3 We use a rolling window to estimate time-varying tail dependence following Eckernkemper (Citation2018). It is worth noting that the tail dependence significantly increased in all countries after the financial crisis in 2008, which highlights the importance of tail dependence modelling for foreign investments in recent years.

4 Several EU countries were affected by the European sovereign debt crisis after 2009. Thus, we arbitrarily assume that 1 January 2010 is a breakpoint.

5 Christoffersen et al. (Citation2012) use a skewed t copula based on the multivariate skewed t distribution of Demarta and McNeil (Citation2005) and Lucas et al. (Citation2014) use one based on the multivariate generalized hyperbolic t distribution. By contrast, Wang et al. (Citation2013) and Fei et al. (Citation2017) use a Markov switching model to capture the asymmetric dependence structure.

6 We have observed extremely large estimates of the skewness parameter or degrees of freedom parameter when dot.com bubble, mortgage crisis, and sovereign debt crisis occur in the global market. With these outliers, it is not easy to fit the evolution of these parameters by a standard autoregressive process.

7 The model is rejected if it is rejected by either the KS test or the CvM test.

8 The time-varying model seems to have more influence on fitting the bivariate probability distribution than the asymmetric model.

9 We choose this model because it is the most successful univariate VaR models.

10 We thank for reviewer's careful comment on the use of this term. It is true that the correlations we are modelling in multivariate DCC-GARCH only capture linear dependencies, but it is also true that their evolution is nonlinear. Indeed, the multivariate DCC-GARCH are nonlinear time-series models, in the sense that the innovations in their Wald decomposition are not i.i.d (Tsay Citation2010). Multivariate DCC-GARCH allows a different dependence at the time dimension, e.g. normal time vs. extreme time, but not at location dimension, e.g. centre of probability distribution vs. tail of probability distribution. On the other hand, time-varying copula allows both of these. Therefore, if a model does not allow the different dependence across the location, we use the expression ‘linear dependence’ in our paper.

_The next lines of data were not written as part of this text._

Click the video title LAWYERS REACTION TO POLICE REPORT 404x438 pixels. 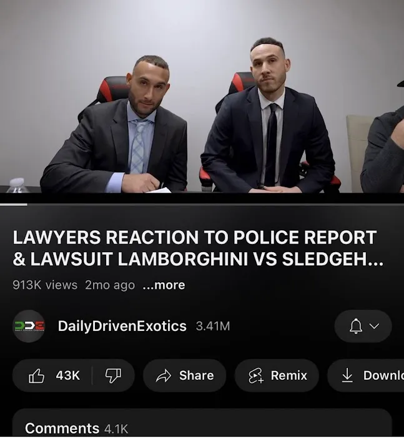pos(198,248)
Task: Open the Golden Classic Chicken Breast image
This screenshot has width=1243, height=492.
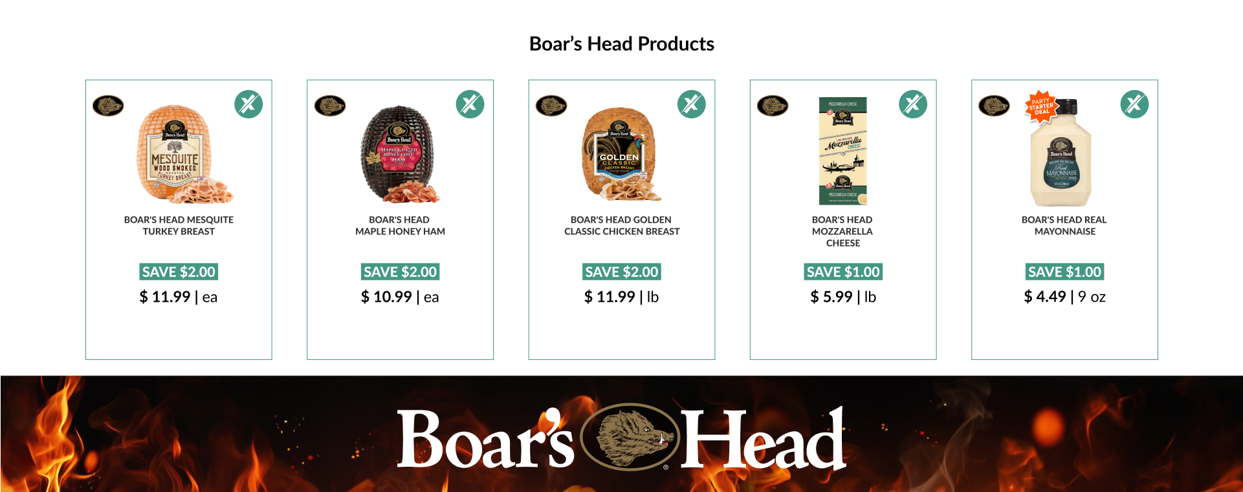Action: click(x=621, y=154)
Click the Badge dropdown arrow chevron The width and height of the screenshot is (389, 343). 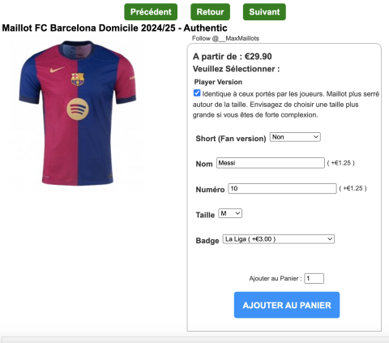pos(330,239)
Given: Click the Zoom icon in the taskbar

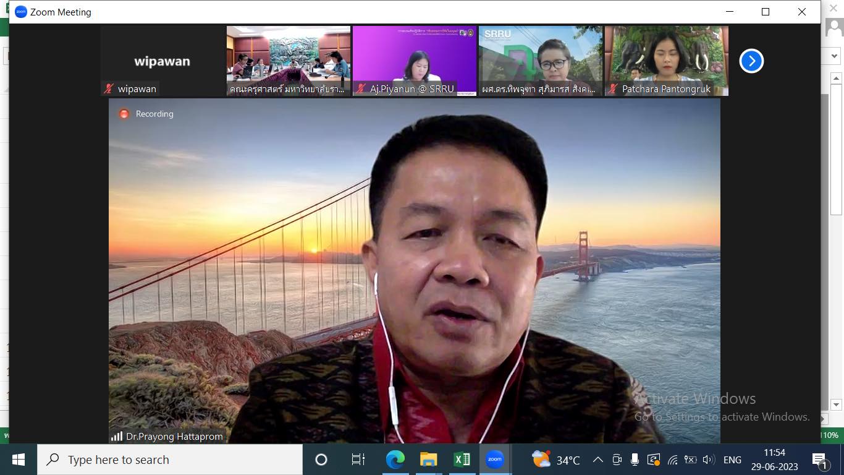Looking at the screenshot, I should [494, 460].

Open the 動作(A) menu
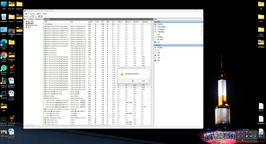coord(32,14)
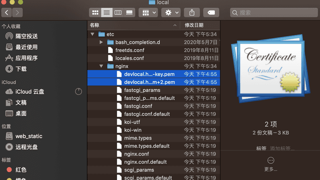
Task: Switch to gallery view mode
Action: pyautogui.click(x=129, y=13)
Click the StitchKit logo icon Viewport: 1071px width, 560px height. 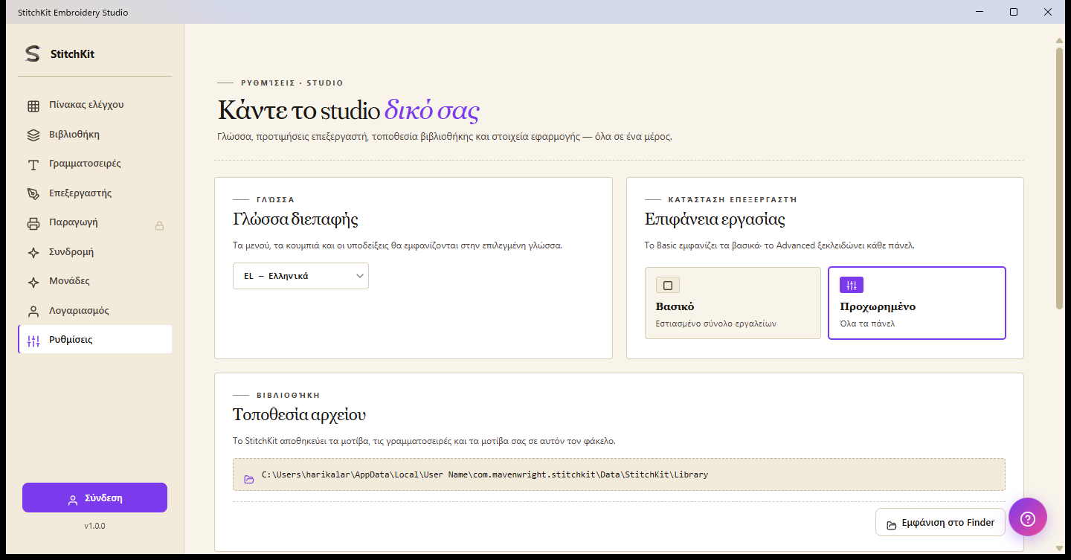(32, 54)
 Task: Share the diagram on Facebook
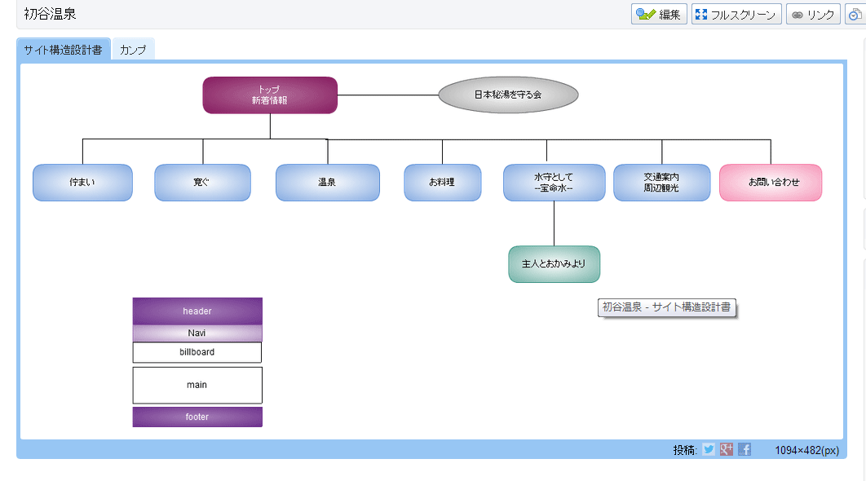click(744, 449)
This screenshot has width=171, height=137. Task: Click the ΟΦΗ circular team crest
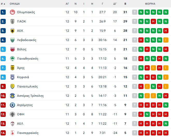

11 We also evaluate other multivariate GARCH models, such as BEEK (Engle and Kroner Citation1995) and CCC (He and Teräsvirta Citation2004). We find that DCC shows more stable estimation results and better forecasting performance than others.

12 Many different copulas exist for modelling the dependence structure. However, because our study is interested in modelling dependence structure between equity and forex, the most commonly used t-copula family in financial time series modelling should be an appropriate choice for our study. The horse-race of various copulas is outside the scope of our study.

Additional information

Funding

Zhao specifically acknowledges financial support from the National Natural Science Foundation of China [grant numbers 71801117, 71973162].